23. On Noel, Part II: “When I think about it, being in a band with him bores the death out of me.”

24. On his overflowing wardrobe: “I just have to go through it every now and again and think, ‘D’you know what? I’ll give that to charity.’ That makes me feel good. There’s loads of fucking cool-looking tramps round our way now, mate.”

25. On Oasis’ break-ups: “We were good at breakin’ up y’know what I mean? There’s bands out there that just fuckin’ limp off. We went out with a bang, man.”

26. On Jedward: “I don’t mind them little fuckers.”

27. On his vices: “I didn’t have a guitar habit because I could never play; I had a tambourine habit once, though. But, to be honest, you play one tambourine, you’ve played them all, mate…”

28. On…errr…we’re not entirely sure: “I believe in paralleled dimensions, mate. People always say there’s two sides of the coin, but what about the third side? The bit in the middle? That’s what I’m into. The width.”

29. On doing Carpool Karaoke: “No thank you very much. No fucking chance, mate. With that fat bloke from Kevin & Perry?”

30. On the songwriting process: “I play the simplest song in the world, maybe I do bass lines, just to get a rhythm, and then I get a melody and I tape it on my phone and I get a couple of lines and I freak myself out and have to go for a walk because they’re fucking brilliant.”

31. On taking drugs in middle-age: “I know for a fact I shouldn’t because they’re shit at the moment. It’s like Ashcroft said, they just don’t work any more.”

32. On Noel, Part III: “Our kid looks more like Louis Walsh these days.”

33. On singing “Don’t Look Back in Anger” at Glastonbury: “I wanted to do it, man. I’ve always wanted to fuckin’ do it secretly. I’ve done it a few times in the shower, d’you know what I mean?”

34. On losing his temper: “I fucking love it. If someone looks at me the wrong way… [glares intimidatingly] I definitely know how to reign it in but you’ve got to be angry too, mate. It’s good for ya… Don’t look back in anger, my fucking arse!”

35. On playing the One Love Manchester concert: “Me mam’s still there, me family’s still there, and I am Mancunian through and through. I’d have come back from the fuckin’ moon to be there.”

36. On rumours that he swung a guitar at Noel during Oasis’ breakup: “What, I wielded it ‘like an axe’? Leave it out, mate. He’s been watching too many episodes of Hollyoaks.”

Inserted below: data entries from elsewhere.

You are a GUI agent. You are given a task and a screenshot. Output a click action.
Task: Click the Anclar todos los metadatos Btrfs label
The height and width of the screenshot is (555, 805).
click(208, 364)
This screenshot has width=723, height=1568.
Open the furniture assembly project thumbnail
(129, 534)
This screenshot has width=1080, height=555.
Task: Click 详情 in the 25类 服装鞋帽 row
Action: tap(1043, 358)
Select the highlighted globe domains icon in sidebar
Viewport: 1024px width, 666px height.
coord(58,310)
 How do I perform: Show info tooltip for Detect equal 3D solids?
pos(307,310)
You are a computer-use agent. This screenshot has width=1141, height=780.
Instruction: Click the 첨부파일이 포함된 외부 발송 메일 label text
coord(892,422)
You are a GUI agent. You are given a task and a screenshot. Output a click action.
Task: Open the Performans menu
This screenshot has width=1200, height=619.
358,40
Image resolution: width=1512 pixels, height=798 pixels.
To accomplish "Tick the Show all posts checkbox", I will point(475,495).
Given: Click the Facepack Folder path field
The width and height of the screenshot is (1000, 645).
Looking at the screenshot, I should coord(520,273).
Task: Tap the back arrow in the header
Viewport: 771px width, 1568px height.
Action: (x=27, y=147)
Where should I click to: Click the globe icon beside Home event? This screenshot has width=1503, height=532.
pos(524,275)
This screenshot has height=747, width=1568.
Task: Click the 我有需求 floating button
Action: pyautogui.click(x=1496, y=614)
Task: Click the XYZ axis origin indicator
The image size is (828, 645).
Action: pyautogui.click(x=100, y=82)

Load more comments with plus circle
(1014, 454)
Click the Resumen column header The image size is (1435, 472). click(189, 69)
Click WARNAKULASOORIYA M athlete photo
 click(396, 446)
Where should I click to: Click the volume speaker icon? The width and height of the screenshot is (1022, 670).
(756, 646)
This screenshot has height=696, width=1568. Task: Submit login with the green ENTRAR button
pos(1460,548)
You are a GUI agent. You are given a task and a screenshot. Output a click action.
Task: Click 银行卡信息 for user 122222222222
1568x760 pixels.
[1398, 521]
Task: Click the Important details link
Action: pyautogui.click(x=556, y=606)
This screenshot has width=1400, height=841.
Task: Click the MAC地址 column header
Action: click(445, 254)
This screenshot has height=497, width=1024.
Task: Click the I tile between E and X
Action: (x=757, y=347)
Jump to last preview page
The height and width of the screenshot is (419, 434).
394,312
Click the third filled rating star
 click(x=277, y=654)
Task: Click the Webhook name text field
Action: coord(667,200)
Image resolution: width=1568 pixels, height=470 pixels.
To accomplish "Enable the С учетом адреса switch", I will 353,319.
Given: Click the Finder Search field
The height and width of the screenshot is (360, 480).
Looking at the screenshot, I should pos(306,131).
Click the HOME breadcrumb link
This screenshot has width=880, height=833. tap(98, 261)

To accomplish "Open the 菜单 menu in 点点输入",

37. On Supersonic, the 2016 documentary about the band’s early days: “It’s nice to remind people that we’re not just a bunch of silly old men calling each other ‘potato’.”

38. On Noel, Part IV: “Everyone knows that he’s a bit of a cunt, and I’m a bit of a cunt.”

39. And finally, on how he thinks he’ll be remembered: “Someone who came and fucking had it and didn’t turn into a dickhead.”